Here is a query and subject
query = GRanges(c("1:5-10", "1:7-12"))
subject = GRanges(c("1:6-6", "1:10-10"), score=10 * 1:2)
My implementation of your 'slow and cumbersome' is
hits = as(findOverlaps(query, subject), "List")
weightedCount = sum(extractList(subject$score, hits))

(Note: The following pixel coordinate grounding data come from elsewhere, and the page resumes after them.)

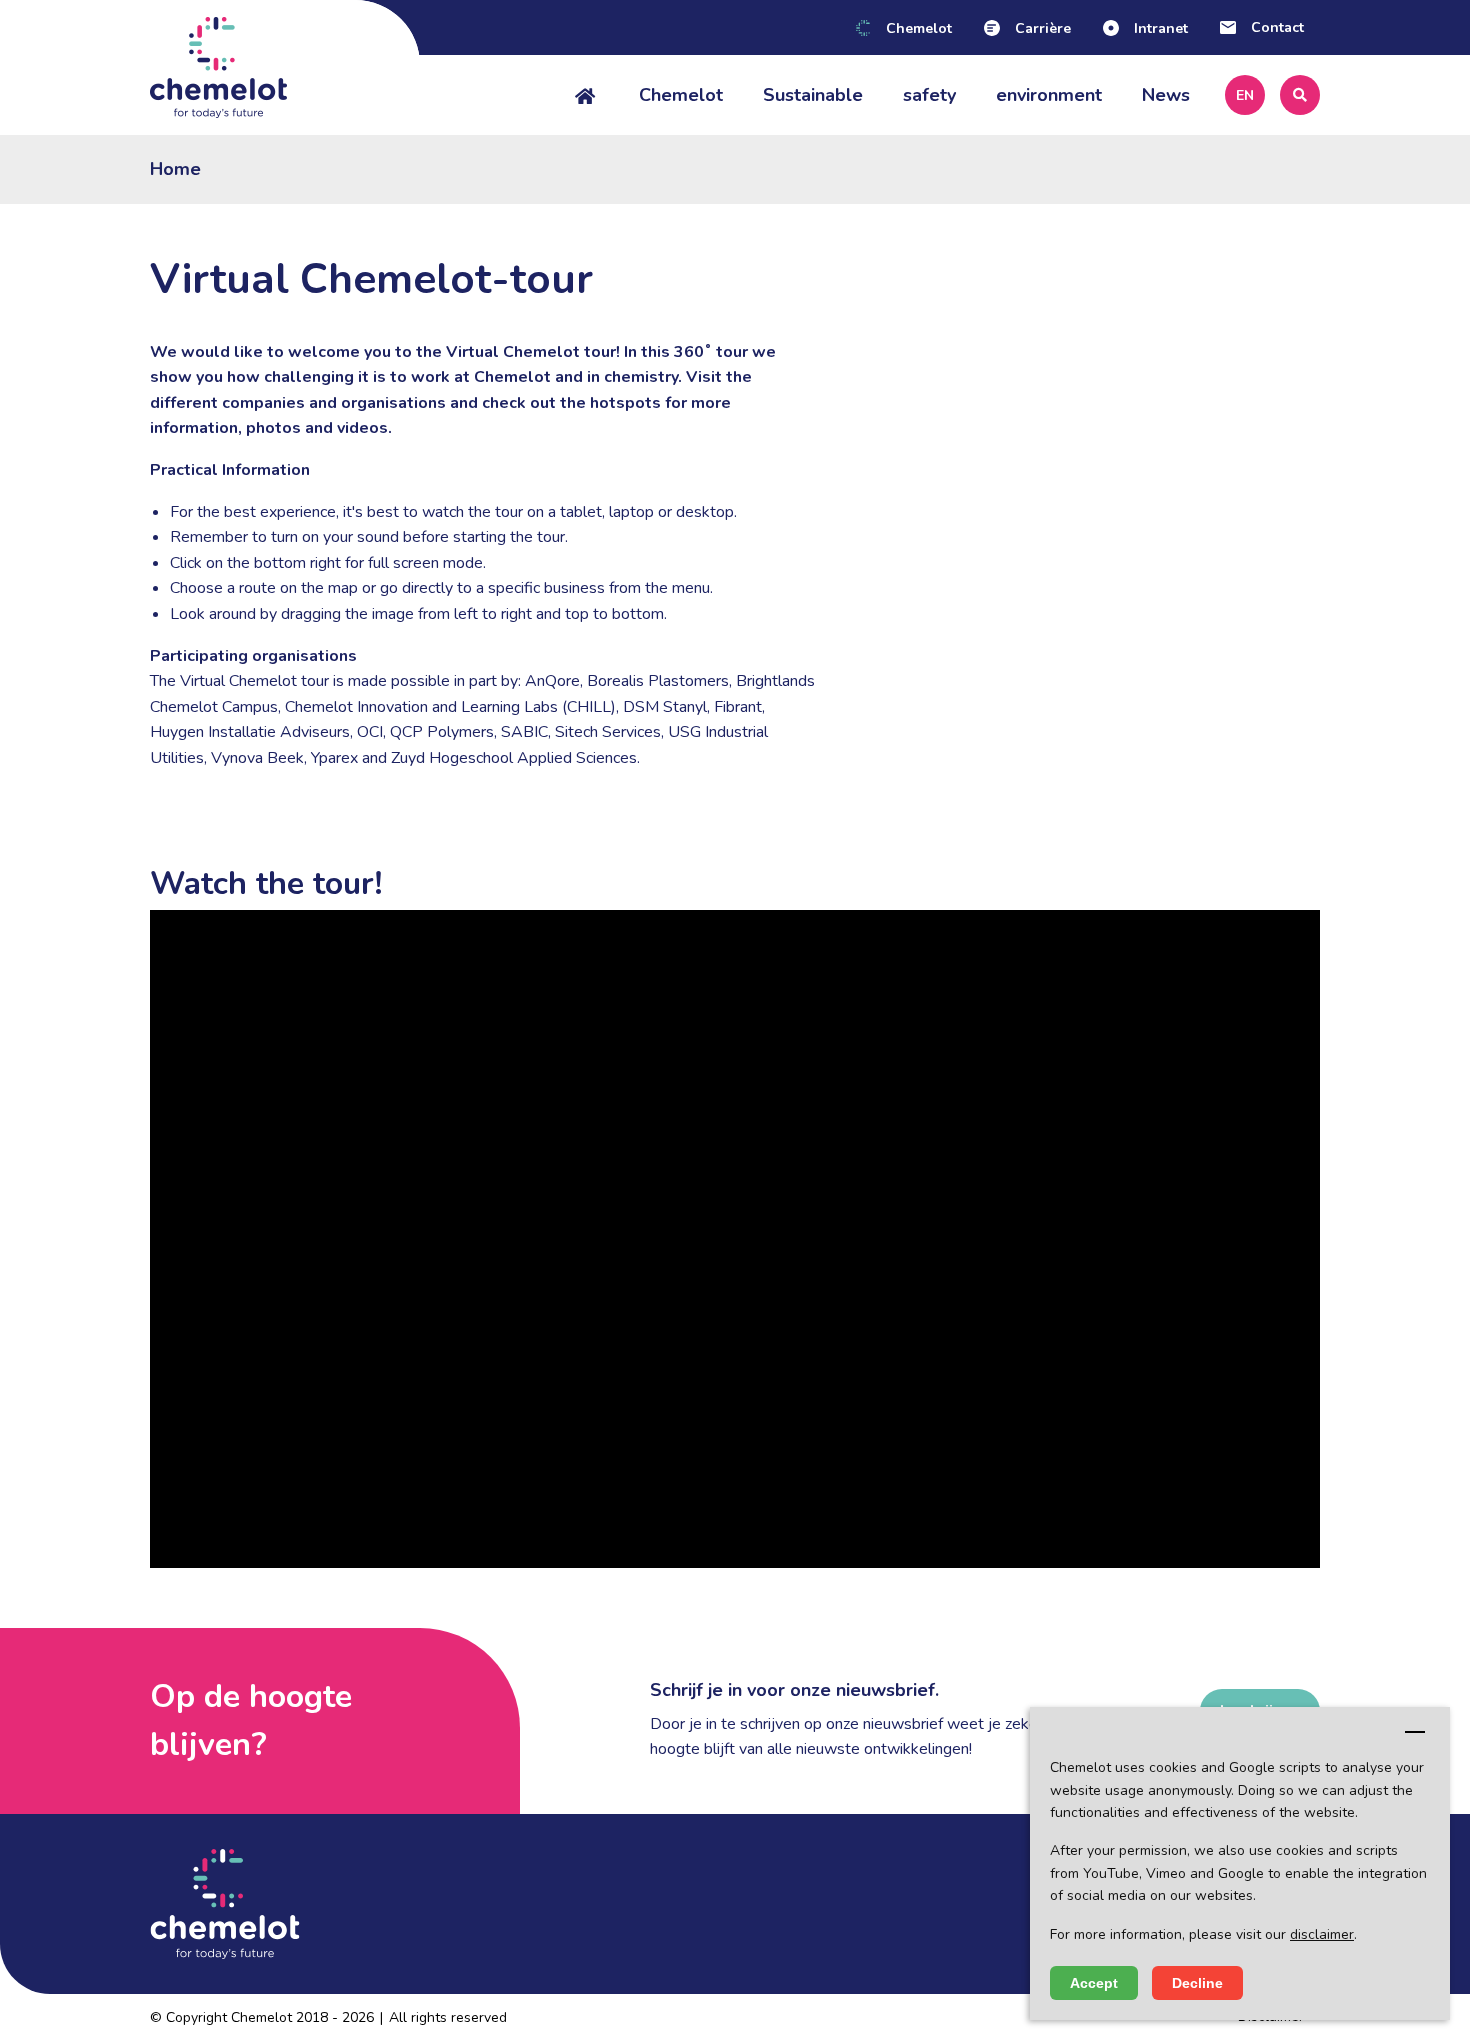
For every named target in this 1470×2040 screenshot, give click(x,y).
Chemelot (681, 95)
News (1166, 95)
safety (929, 95)
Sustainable (813, 95)
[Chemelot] (285, 67)
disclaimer (1322, 1934)
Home (175, 169)
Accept (1094, 1983)
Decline (1197, 1983)
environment (1049, 95)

which I guess is a bit cumbersome but I think quite fast. In detail... us findOverlaps and coerce the return value to an IntegerList with one element for each query
> hits = as(findOverlaps(query, subject), "List")
> hits
IntegerList of length 2
[[1]] 1 2
[[2]] 2
Use extractList() to reformat the score column in a way that parallels the hits
> extractList(subject$score, hits)
NumericList of length 2
[[1]] 10 20
[[2]] 20
and finally use sum() to accumulate the score for each query element
> sum(extractList(subject$score, hits))
[1] 30 20
The Hits to List coercion is not an obvious one, and sometimes I wonder whether we shoud have
extractByQueryHits(subject, hits)
or something.Thanks! I was unaware that you could coerce a Hits object to list. I was changing everything to a data.table, but your version is slightly faster and much more elegant code-wise.